Green jobs blown in the wind - paying more for less


It just never ceases to amaze me. Our capacity to rush headlong after dreams and mirages that can never come true in the real world that is.
 
To have governments engaged so disastrously in this, all the while using our money, only makes it worse.
 
The belief in renewable energy, and that is all it is at the moment, is being pursued without any rigorous analysis or true reckoning of costs versus benefits.
 
Um, no, it's worse than that even. Everybody who has even glanced at the sums knows they don't add up.

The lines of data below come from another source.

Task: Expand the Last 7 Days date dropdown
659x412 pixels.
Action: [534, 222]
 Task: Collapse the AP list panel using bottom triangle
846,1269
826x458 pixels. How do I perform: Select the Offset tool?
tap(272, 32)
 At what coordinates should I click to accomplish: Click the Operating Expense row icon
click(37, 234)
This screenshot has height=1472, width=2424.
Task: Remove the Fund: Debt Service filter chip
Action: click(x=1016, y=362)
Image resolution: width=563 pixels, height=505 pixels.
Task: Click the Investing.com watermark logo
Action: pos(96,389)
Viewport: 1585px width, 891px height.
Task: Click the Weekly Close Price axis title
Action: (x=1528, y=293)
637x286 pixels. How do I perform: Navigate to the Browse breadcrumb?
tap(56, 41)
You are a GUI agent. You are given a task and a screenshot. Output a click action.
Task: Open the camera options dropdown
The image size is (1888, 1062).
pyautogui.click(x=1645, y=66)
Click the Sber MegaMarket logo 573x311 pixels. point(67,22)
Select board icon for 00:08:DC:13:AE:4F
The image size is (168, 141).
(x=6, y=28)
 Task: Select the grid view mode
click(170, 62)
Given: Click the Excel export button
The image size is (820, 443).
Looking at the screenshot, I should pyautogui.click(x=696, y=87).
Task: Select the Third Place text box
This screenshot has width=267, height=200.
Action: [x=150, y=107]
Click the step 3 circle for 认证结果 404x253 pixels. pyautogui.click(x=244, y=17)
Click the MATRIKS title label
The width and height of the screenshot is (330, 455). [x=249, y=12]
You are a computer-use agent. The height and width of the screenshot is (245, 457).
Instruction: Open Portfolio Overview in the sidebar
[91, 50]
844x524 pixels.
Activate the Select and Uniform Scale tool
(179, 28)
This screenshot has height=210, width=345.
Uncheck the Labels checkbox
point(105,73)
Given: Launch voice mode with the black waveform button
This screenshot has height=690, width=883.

They know that we'll have to spend and use more to get less power more infrequently, and yet governments still press on with these absurdly wasteful schemes because they provide "greendressing" for them.

Terry McCrann

June 30, 2009 12:00am

THE expansion of wind and solar 'green power' will waste billions and destroy far more jobs than it supposedly creates.

That is the damning message from what appears to be the first serious analysis anywhere in the world of the actual real world performance and impact of subsidising and force-feeding these very expensive and semi-useless alternative energy sources.
 
That in itself is damning.

That governments, including both state and federal in Australia, have embarked on massive multi-billion dollar wind and solar schemes, without anywhere engaging in even the most basic analysis of cost.

Let alone, perish the thought, their actual energy effectiveness.
 
You can search in vain for any serious cost-benefit analysis from our utterly compromised Federal Treasury, which used to be a bastion of reason and intellectual substance.

But is now an institutional apostle of climate hysteria.
 
Its purported analysis of the impact of cutting emissions was an embarrassing extended 292-page joke.
 
Indeed, the Treasury homepage announces its new theology of unreason, by actually, linking to this report by blithely unknowingly highlighting the straight-out Wayne Swan and Penny Wong lie with "Australia's Low Pollution Future".
 
The damning analysis comes from Madrid's Universidad Rey Juan Carlos (King John Charles University).

It is particularly potent because Spain has made arguably the broadest commitment to the construction and production of electricity from these renewable sources.